Harold Williams’ın babası Yeni Zelanda’daki Metodist kilisesinin ilk liderlerinden biriydi. Williams’ı dünya klasiklerini okumaya teşvik etti. Aslında ilk başlarda okumaya ve yeni şeyler öğrenmeye hevesli değildi. Ancak 7 yaşında bu hevesinin bir anda arttığını özellikle yeni diller öğrenme kapasitesinin arttığını söyledi. Williams dilleri öğrenmeye Latince ile başladı. Ardında ise Yine Gine dilinde yazılan Aziz Mark İncili’nin bir kopyasından bu dilin gramerini öğrendi. Latince’nin ardından ise harçlıklarını biriktirerek kitapçılardan farklı dillerde yazılan İnciller satın aldı. Liseye gitmeden önce Eski Yunanca, İbranice, Fransızca, Almanca, İspanyolca, İtalyanca, Maori, Samoaca, Tongaca, Fiji Dili ve diğer Polinezya dillerini öğrenmeyi başardı.
Lisenin ardından Auckland Üniversitesi’nde matematik okumaya başlayan Williams, burada başarısız oldu ve babası onun 20 yaşında Metodist klisesine girmesini istedi.
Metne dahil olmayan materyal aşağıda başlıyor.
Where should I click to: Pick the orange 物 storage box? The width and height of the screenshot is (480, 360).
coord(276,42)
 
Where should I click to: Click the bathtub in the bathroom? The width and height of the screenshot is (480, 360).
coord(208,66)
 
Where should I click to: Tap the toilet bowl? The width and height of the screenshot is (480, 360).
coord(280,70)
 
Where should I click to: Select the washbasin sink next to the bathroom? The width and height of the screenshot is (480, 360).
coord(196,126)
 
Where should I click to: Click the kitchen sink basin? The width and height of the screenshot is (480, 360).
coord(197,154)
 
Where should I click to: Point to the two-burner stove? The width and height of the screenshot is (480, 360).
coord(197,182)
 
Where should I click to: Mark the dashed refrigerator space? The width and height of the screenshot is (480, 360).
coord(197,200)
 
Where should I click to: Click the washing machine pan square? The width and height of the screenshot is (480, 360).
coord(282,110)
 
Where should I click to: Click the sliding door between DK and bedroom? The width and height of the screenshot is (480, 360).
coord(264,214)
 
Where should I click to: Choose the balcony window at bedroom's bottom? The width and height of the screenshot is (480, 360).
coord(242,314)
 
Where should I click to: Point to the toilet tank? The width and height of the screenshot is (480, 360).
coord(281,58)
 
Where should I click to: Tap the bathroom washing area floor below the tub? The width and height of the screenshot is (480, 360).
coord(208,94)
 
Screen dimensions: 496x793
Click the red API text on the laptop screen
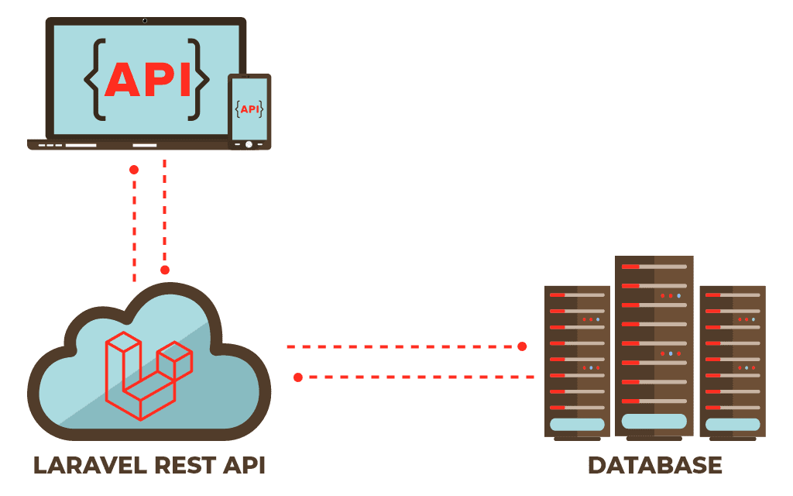(147, 79)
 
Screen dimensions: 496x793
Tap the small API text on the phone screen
(249, 109)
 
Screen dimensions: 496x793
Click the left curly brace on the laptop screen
(94, 79)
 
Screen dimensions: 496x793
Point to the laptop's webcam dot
(145, 20)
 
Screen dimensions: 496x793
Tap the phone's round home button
(249, 144)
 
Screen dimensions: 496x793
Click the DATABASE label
(654, 466)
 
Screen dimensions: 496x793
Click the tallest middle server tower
(654, 341)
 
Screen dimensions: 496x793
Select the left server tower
(577, 356)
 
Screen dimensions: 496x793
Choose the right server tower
(732, 356)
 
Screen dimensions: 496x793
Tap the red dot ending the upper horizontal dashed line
(522, 346)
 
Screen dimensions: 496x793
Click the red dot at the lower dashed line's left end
(298, 377)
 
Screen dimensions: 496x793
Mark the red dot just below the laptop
(134, 170)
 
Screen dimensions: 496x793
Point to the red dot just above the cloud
(165, 270)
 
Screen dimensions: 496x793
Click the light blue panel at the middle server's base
(654, 421)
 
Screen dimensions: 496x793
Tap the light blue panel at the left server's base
(577, 425)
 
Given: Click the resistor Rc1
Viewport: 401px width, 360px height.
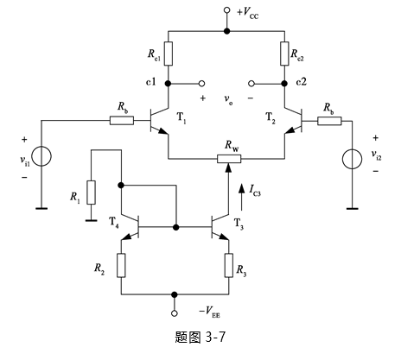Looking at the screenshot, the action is click(169, 54).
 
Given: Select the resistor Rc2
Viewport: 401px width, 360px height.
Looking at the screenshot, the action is click(284, 54).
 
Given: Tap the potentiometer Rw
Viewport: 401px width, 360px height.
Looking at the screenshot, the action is click(229, 159).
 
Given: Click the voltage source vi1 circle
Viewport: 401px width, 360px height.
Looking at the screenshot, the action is click(41, 156).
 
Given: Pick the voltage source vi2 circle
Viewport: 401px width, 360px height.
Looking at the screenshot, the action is click(352, 159).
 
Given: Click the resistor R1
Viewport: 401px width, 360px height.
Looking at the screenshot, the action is click(92, 193).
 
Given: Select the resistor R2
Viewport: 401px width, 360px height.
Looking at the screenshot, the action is click(121, 265).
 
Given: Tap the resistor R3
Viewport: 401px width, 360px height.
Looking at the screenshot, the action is click(229, 265).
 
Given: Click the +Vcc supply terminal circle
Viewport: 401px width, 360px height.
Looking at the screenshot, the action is click(227, 10).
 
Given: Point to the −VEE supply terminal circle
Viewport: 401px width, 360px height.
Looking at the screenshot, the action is click(175, 313).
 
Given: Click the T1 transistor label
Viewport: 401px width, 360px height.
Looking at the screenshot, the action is click(181, 117).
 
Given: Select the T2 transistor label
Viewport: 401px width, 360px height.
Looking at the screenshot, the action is click(271, 117).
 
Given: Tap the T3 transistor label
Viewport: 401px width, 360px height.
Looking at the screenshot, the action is click(239, 224).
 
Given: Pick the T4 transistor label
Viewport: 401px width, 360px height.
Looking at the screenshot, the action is click(113, 222).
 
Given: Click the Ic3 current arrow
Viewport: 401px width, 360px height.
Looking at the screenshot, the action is click(241, 198).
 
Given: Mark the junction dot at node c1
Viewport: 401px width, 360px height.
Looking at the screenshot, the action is click(169, 84).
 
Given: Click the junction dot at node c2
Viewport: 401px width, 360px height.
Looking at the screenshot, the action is click(284, 84).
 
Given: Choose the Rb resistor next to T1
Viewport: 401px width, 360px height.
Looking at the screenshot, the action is click(122, 121).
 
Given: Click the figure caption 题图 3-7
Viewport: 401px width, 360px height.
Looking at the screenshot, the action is click(200, 337).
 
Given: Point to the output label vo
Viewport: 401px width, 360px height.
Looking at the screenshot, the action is click(228, 99).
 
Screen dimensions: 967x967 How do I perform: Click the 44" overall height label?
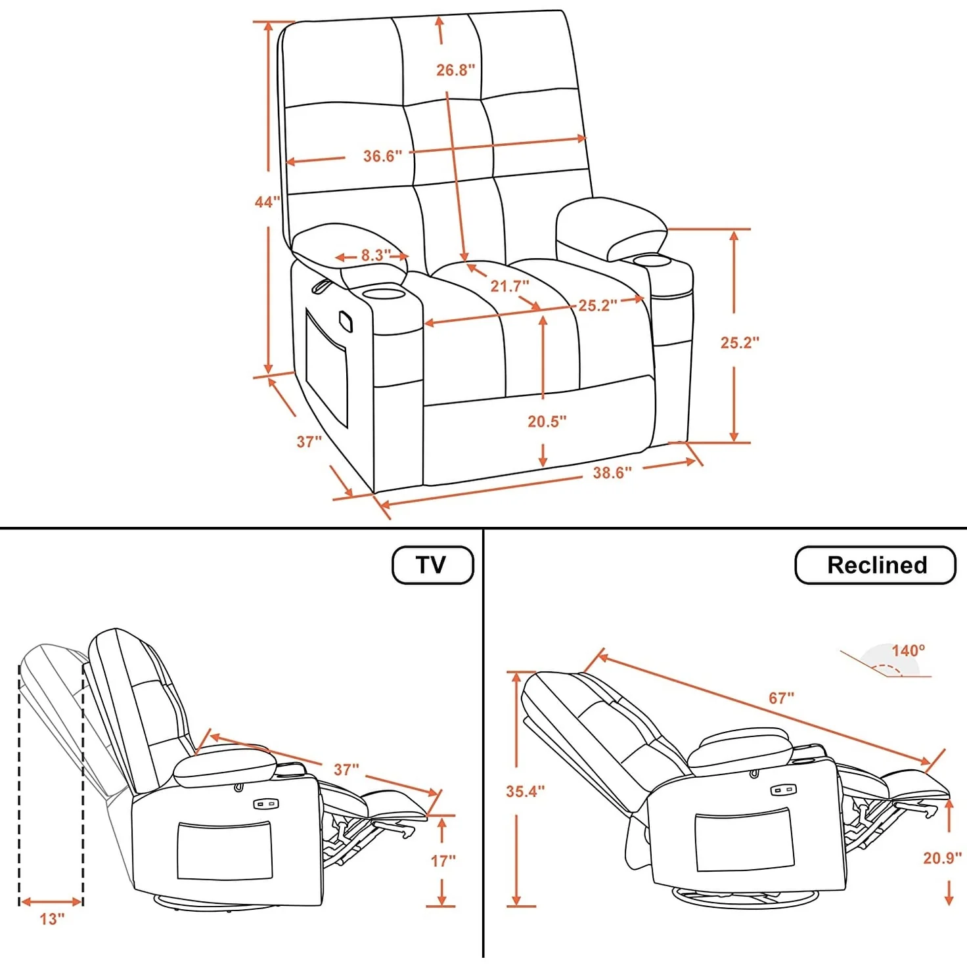click(x=267, y=202)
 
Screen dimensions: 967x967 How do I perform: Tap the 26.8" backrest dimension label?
click(x=455, y=70)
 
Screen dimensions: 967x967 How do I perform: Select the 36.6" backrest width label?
click(x=382, y=156)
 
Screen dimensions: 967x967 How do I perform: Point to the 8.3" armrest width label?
click(x=375, y=255)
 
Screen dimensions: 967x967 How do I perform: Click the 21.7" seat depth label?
click(x=509, y=286)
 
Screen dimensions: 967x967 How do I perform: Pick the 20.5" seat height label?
click(x=547, y=421)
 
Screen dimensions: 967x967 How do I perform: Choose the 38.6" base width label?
click(x=612, y=473)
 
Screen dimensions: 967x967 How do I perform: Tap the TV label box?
click(x=432, y=565)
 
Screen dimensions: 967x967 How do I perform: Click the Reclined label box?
click(x=875, y=565)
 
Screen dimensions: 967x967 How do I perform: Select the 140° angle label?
click(x=908, y=650)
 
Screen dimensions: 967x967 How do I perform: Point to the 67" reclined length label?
click(x=781, y=698)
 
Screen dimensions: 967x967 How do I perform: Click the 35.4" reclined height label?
click(x=525, y=792)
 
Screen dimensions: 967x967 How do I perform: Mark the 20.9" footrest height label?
click(x=942, y=858)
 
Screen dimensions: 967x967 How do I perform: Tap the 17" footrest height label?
click(x=443, y=861)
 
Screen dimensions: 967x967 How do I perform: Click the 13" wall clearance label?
click(x=52, y=919)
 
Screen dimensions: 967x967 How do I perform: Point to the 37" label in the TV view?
click(x=346, y=769)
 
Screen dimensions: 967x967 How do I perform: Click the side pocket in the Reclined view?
click(x=744, y=842)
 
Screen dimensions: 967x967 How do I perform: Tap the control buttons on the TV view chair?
click(x=267, y=803)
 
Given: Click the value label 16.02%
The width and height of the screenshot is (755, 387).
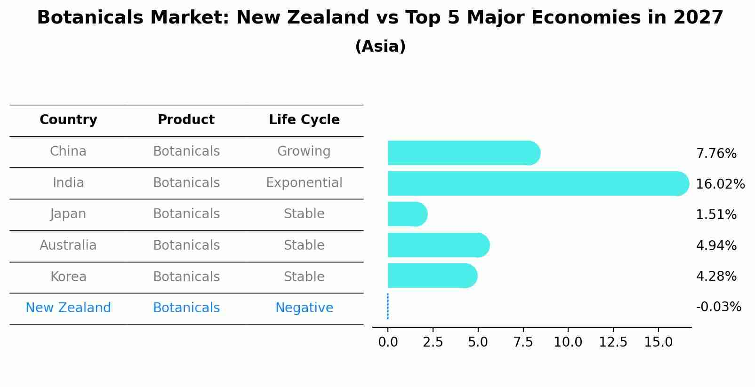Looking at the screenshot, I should pyautogui.click(x=720, y=184).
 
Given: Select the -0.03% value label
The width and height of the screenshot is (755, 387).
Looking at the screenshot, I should pyautogui.click(x=718, y=307).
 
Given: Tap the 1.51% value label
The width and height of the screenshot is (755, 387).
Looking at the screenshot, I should pyautogui.click(x=716, y=215).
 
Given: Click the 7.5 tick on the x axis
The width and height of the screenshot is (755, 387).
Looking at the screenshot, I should pyautogui.click(x=523, y=342).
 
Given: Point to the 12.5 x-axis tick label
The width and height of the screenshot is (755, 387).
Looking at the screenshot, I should pyautogui.click(x=613, y=342).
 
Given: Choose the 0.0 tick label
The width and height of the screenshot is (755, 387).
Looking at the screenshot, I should pyautogui.click(x=388, y=342).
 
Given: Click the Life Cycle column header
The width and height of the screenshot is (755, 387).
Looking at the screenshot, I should pyautogui.click(x=304, y=120).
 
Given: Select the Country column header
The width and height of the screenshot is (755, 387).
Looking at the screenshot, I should pyautogui.click(x=68, y=120).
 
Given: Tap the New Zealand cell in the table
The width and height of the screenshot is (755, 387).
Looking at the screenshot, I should pyautogui.click(x=68, y=308).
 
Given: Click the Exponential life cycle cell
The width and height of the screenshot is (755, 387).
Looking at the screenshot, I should pyautogui.click(x=304, y=183).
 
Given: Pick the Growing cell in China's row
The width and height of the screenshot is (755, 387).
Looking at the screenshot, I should pyautogui.click(x=304, y=151).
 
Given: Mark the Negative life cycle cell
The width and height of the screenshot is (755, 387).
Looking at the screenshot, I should pyautogui.click(x=304, y=308).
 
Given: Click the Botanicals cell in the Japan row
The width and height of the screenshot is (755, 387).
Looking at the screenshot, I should pyautogui.click(x=186, y=214).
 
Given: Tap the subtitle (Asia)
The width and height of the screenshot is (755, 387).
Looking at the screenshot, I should pyautogui.click(x=380, y=47).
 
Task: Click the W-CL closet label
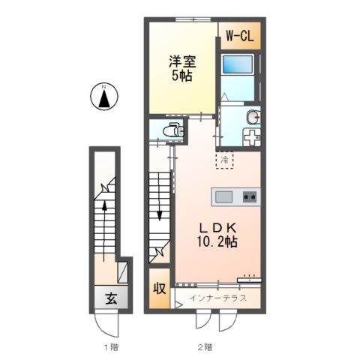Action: [240, 36]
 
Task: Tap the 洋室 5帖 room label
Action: [182, 68]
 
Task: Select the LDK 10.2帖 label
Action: [218, 235]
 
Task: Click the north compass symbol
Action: [104, 97]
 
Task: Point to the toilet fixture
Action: [173, 130]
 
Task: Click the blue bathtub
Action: [238, 64]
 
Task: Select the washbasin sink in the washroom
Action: [253, 117]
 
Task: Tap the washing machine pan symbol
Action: [252, 137]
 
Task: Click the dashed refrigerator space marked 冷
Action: [224, 160]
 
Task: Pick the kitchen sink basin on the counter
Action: [224, 196]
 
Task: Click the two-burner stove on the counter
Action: [250, 196]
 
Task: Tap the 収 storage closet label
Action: [160, 289]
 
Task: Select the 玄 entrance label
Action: [111, 298]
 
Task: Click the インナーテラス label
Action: [218, 298]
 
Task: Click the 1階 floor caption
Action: [111, 347]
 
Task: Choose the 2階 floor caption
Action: [205, 347]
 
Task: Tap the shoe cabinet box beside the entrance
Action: [123, 272]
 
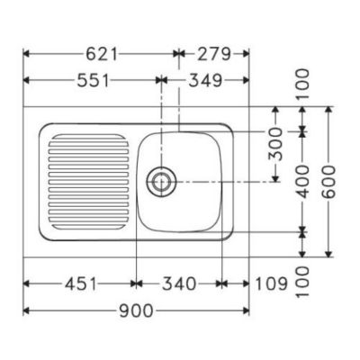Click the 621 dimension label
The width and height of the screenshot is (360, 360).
pyautogui.click(x=102, y=54)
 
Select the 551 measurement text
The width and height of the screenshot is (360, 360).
pyautogui.click(x=94, y=80)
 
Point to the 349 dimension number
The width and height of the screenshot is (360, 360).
pyautogui.click(x=207, y=80)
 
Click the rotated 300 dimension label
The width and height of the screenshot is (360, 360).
pyautogui.click(x=275, y=144)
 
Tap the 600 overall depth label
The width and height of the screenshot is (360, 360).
pyautogui.click(x=329, y=182)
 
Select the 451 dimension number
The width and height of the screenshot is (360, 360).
pyautogui.click(x=81, y=284)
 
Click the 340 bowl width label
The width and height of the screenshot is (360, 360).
pyautogui.click(x=179, y=284)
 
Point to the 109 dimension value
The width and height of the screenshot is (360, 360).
pyautogui.click(x=271, y=284)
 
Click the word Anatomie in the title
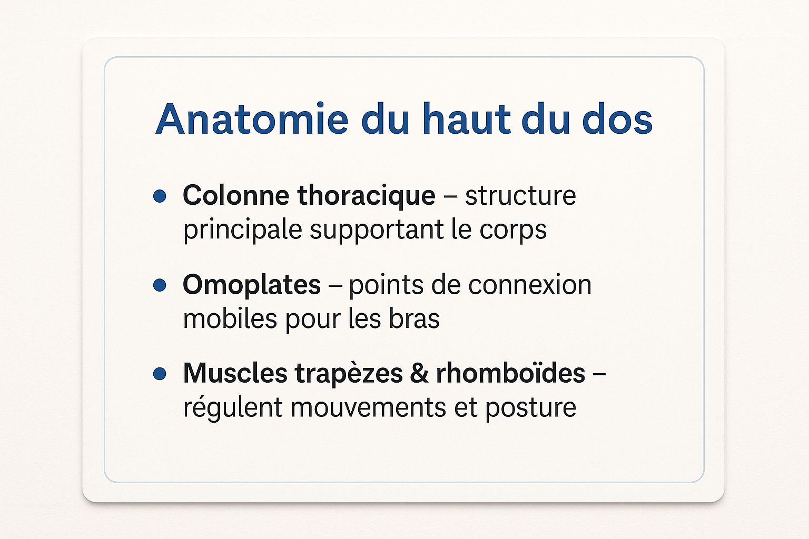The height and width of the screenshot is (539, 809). (252, 119)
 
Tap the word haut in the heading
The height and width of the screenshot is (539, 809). (467, 118)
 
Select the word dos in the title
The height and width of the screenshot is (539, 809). (617, 118)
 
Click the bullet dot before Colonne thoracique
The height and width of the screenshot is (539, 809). (160, 196)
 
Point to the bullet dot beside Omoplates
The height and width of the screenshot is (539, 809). (160, 285)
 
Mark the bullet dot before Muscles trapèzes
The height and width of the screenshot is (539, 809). (160, 374)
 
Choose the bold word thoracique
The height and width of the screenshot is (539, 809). (366, 197)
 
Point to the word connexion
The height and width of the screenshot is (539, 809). (530, 284)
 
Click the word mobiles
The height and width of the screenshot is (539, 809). (230, 318)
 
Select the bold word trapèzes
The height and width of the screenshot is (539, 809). (349, 374)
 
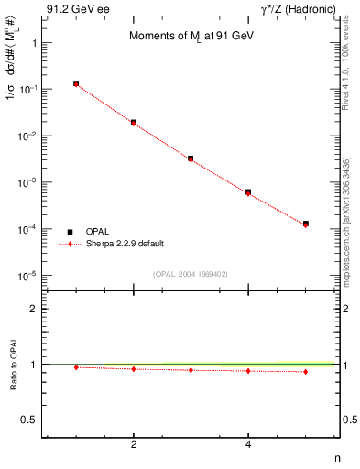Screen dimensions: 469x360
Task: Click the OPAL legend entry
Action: pos(98,231)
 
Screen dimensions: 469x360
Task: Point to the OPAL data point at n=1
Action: pos(76,83)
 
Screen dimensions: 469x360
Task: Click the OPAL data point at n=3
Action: pos(191,158)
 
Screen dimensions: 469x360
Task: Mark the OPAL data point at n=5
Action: pos(306,224)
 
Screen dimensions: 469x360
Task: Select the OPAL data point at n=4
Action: pos(248,191)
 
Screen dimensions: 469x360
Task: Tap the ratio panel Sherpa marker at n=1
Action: pos(76,367)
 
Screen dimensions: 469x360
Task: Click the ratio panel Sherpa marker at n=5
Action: pos(306,372)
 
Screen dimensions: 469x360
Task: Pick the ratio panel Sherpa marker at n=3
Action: pos(191,370)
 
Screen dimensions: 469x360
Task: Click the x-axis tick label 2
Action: pos(134,445)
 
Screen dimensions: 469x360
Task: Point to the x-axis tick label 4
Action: pos(248,445)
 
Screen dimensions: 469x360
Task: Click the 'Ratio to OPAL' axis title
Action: pos(12,365)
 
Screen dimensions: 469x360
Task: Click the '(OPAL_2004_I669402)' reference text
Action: pos(190,273)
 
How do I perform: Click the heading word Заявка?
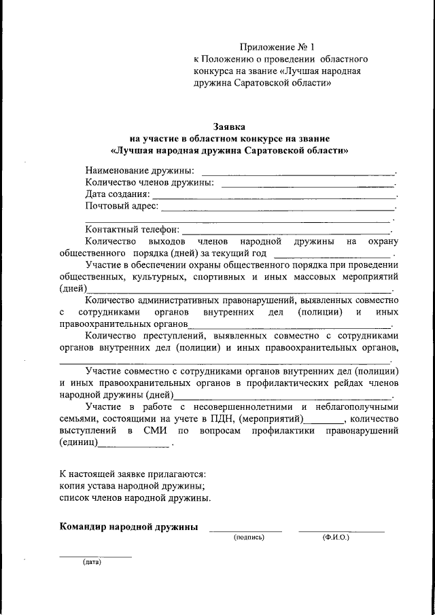(229, 126)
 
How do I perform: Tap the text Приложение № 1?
(277, 48)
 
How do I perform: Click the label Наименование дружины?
(139, 171)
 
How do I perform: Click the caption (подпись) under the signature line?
(248, 537)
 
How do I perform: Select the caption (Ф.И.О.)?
(336, 537)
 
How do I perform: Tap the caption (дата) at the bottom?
(92, 563)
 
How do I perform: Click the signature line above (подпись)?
(245, 530)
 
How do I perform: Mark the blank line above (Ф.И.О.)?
(341, 530)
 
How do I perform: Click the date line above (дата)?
(95, 557)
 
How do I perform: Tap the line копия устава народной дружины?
(132, 485)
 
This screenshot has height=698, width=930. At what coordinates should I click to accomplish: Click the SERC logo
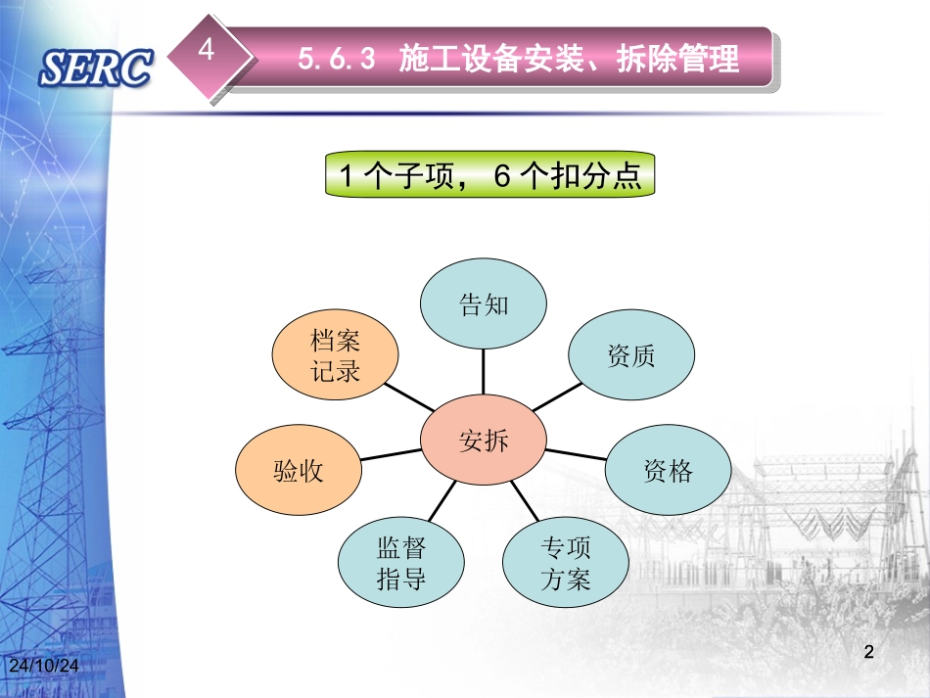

Burada ise farklı milletlerden pek çok kişiyle tanıştı ve dillerini büyük bir hızla öğrendi. Ardından ise Rus Edebiyatı’nın önde gelen isimlerinden olan Tolstoy’un kitaplarını okumaya başlayarak Rusça ve Lehçe öğrenmeye başladı. Williams için Tolstoy, yalnızca bir edebi hayranlık değildi ve adeta bir felsefeye dönüştü. 1900 yılında 23 yaşındayken Tolstoy’un Rusya’da Yasnaya Polyana’da bulunan evini ziyaret etmeye karar verdi.
Williams’ın yeteneklerinden haberdar olan biri yolculuğu karşılaması için ona 50 sterlin verdi. Burs veya başka bir yardım olmadan Avrupa’ya doğru yola çıktı. Önce Berlin’e gitti ve Berlin Üniversitesi’ne geldiğinde yirmi dil biliyordu. Münih Üniversitesi’nde filoloji, etnoloji, felsefe, tarih ve edebiyat dersleri aldı. Bu yıllarda bir öğrenci olarak maddi olarak oldukça zor durumda kaldı ve kitapları ile okulda kazandığı ödüllerini sattı. Biraz para kazanmak içinse yarı zamanlı İngilizce öğretmeye başladı. Harold’un bazen yiyecek bile bulamadığı ancak buna rağmen çalışıp doktorasını tamamladığı söyleniyor. 1903’te Münih’teki Ludwig Maximilian Üniversitesi’nde Ilocano dilinin bir grameri üzerinde doktorasını tamamladı. Ilocana; Filipinler’de konuşulan Avustralyalı bir dil.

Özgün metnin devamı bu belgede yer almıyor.